#### TEXT SECTION

-- BEGIN --

Can the dollar collapse? What most people get wrong about the greenback

Can the dollar collapse? What most people get wrong about the greenback

You’ve probably seen the headlines. Some TikTok "expert" is screaming about the end of the world because Saudi Arabia is selling oil in yuan, or maybe you’ve read a doom-and-gloom newsletter claiming the BRICS nations are about to launch a gold-backed currency that will turn your savings into confetti overnight. It’s scary stuff. Truly. But when we actually sit down and look at the plumbing of the global financial system, the question of can the dollar collapse becomes a lot less about a sudden explosion and a lot more about a slow, boring, decades-long erosion. Or, perhaps, no erosion at all.

Economics isn't physics. There are no hard laws that say the U.S. dollar must remain the king of the hill forever. History is a graveyard of reserve currencies—the Dutch guilder, the British pound, the French livre. They all had their time in the sun. They all fell. So, is the dollar next?

The short answer is: maybe, but probably not the way you think.

-- END --

#### DATASET EXTRACT
-- BEGIN --

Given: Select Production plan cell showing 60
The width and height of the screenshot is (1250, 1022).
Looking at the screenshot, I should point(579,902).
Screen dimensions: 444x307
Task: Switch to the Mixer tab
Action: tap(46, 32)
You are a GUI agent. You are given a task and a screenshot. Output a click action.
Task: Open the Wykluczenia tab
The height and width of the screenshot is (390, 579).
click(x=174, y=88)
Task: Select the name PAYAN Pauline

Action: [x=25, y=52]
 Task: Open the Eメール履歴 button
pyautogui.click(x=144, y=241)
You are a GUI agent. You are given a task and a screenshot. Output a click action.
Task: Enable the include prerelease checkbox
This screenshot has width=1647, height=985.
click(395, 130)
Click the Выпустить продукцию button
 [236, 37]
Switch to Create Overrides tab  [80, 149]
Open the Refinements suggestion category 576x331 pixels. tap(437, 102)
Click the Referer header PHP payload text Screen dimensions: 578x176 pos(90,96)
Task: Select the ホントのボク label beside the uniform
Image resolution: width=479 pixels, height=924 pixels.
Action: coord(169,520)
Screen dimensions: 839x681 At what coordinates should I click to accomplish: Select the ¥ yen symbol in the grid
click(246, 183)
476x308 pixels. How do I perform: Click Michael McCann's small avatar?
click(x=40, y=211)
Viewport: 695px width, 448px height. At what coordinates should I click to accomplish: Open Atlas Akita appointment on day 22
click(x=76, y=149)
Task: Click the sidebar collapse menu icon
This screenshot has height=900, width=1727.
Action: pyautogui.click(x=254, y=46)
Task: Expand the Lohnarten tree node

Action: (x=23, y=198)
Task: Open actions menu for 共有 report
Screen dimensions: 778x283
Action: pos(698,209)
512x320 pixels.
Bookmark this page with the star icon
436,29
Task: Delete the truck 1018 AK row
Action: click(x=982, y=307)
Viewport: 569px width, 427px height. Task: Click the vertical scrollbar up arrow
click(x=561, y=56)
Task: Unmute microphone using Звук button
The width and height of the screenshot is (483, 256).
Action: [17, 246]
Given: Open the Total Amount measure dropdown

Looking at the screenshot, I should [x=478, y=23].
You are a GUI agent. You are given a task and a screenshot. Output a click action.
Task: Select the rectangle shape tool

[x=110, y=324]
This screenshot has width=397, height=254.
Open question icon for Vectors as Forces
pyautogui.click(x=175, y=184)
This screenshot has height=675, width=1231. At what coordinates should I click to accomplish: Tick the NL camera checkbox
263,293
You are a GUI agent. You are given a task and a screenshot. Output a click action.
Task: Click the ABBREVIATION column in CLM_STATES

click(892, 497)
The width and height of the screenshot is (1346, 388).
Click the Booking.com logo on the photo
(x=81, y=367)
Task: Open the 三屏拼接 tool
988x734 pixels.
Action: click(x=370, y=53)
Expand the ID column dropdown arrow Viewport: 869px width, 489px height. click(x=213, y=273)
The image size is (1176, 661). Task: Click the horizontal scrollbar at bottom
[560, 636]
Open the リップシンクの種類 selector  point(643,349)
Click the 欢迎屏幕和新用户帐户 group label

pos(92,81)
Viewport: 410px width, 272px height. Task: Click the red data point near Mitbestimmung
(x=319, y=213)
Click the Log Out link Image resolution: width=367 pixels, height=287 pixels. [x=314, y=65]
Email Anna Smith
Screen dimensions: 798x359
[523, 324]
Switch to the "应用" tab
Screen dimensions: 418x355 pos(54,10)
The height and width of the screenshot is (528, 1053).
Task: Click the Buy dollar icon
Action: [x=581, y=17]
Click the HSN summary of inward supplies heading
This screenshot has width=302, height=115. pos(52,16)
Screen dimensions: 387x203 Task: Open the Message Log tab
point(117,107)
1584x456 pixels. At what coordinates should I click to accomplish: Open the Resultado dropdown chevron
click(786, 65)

-- END --

From the article on the dollar, give the passage beginning with "Economics isn't physics." and continuing through "the dollar next?" again, substituting "museum" for "graveyard".

Economics isn't physics. There are no hard laws that say the U.S. dollar must remain the king of the hill forever. History is a museum of reserve currencies—the Dutch guilder, the British pound, the French livre. They all had their time in the sun. They all fell. So, is the dollar next?